§ Exercise description: Filter the data for "icon" and copy matching lines.

☆ ☆ ☆ ☆

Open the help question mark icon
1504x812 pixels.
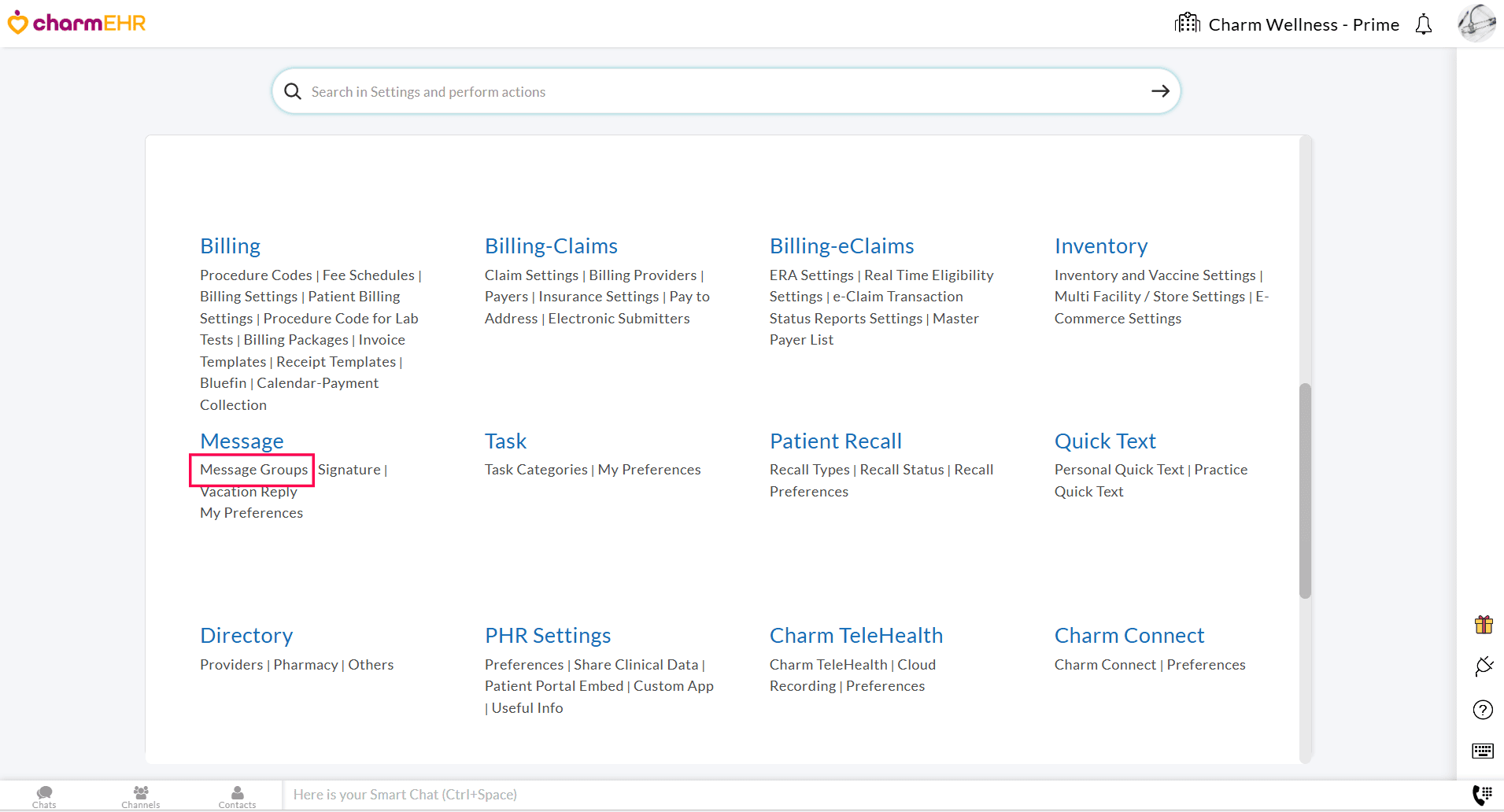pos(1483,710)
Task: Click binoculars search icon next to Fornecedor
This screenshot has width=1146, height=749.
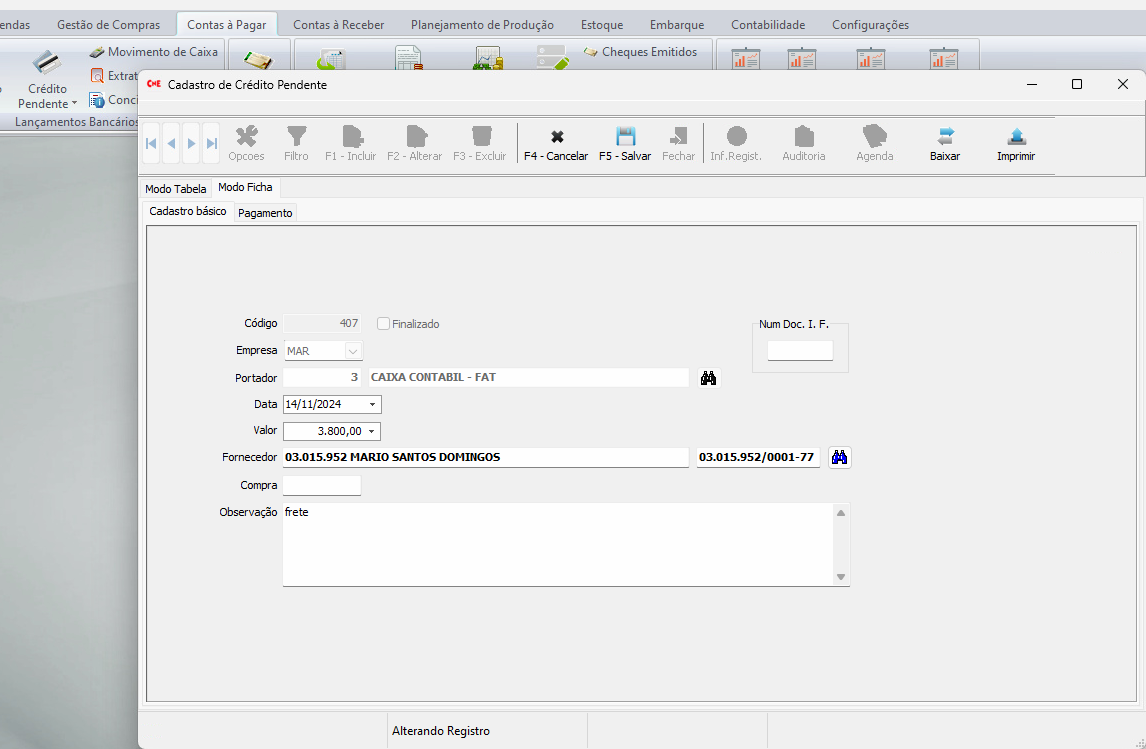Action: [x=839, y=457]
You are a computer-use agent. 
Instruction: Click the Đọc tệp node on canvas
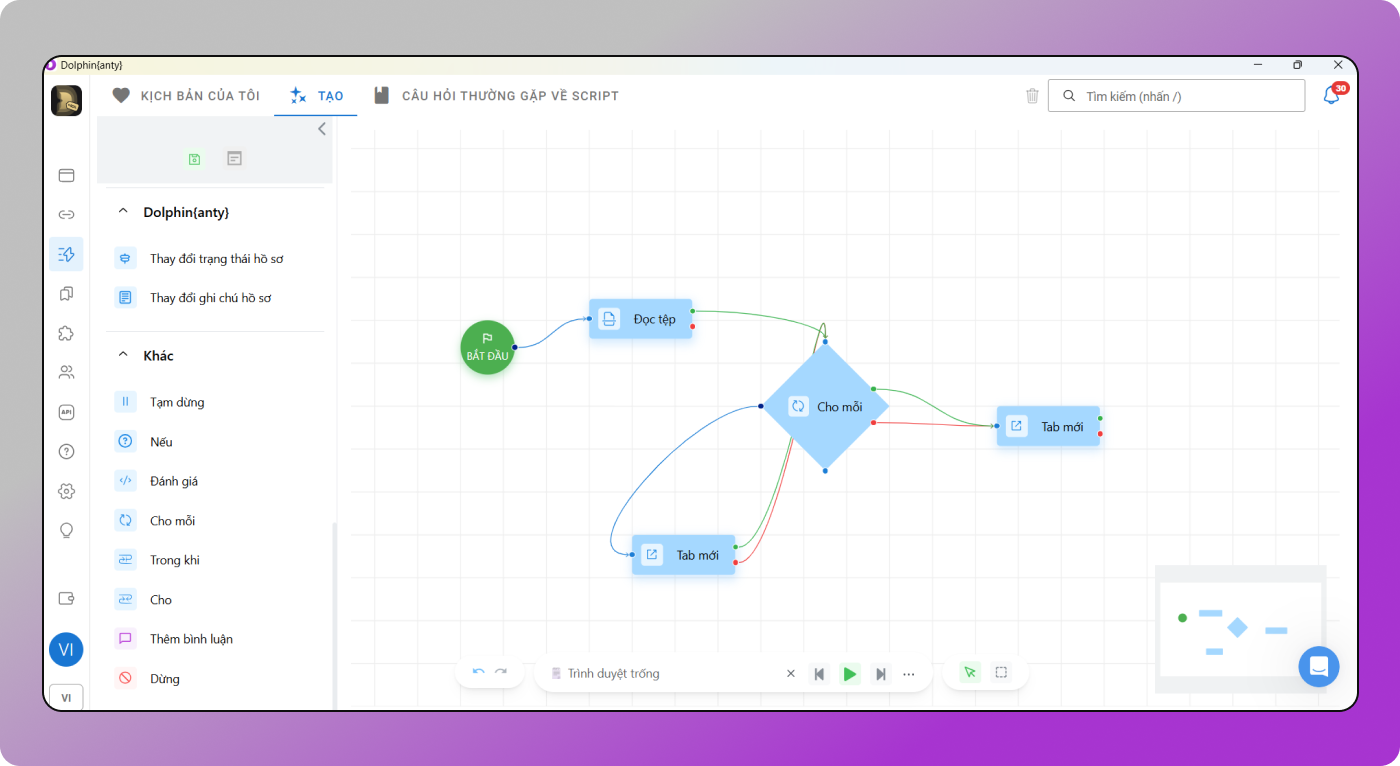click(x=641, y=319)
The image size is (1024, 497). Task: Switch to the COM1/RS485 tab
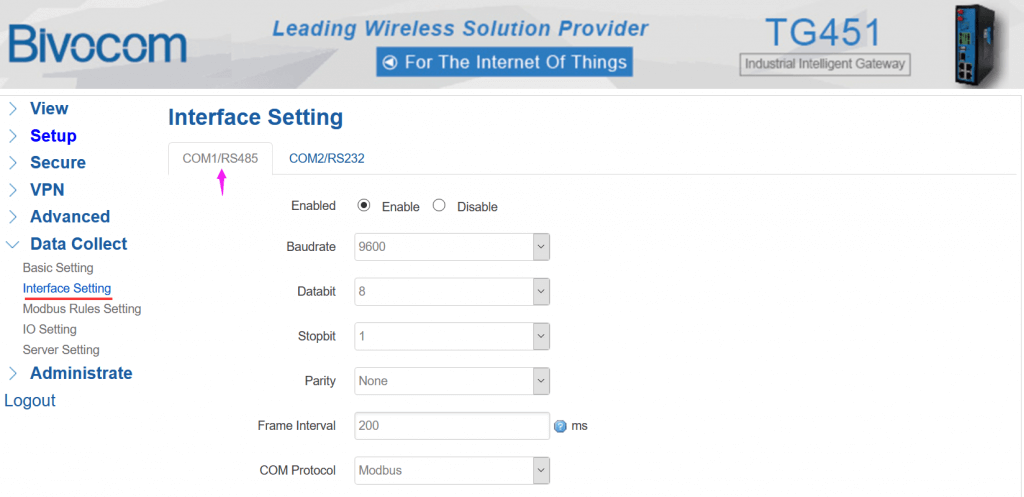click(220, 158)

☆ ☆ ☆ ☆

§ Output below:
Open the help question mark icon
Task: Click binoculars search icon next to Fornecedor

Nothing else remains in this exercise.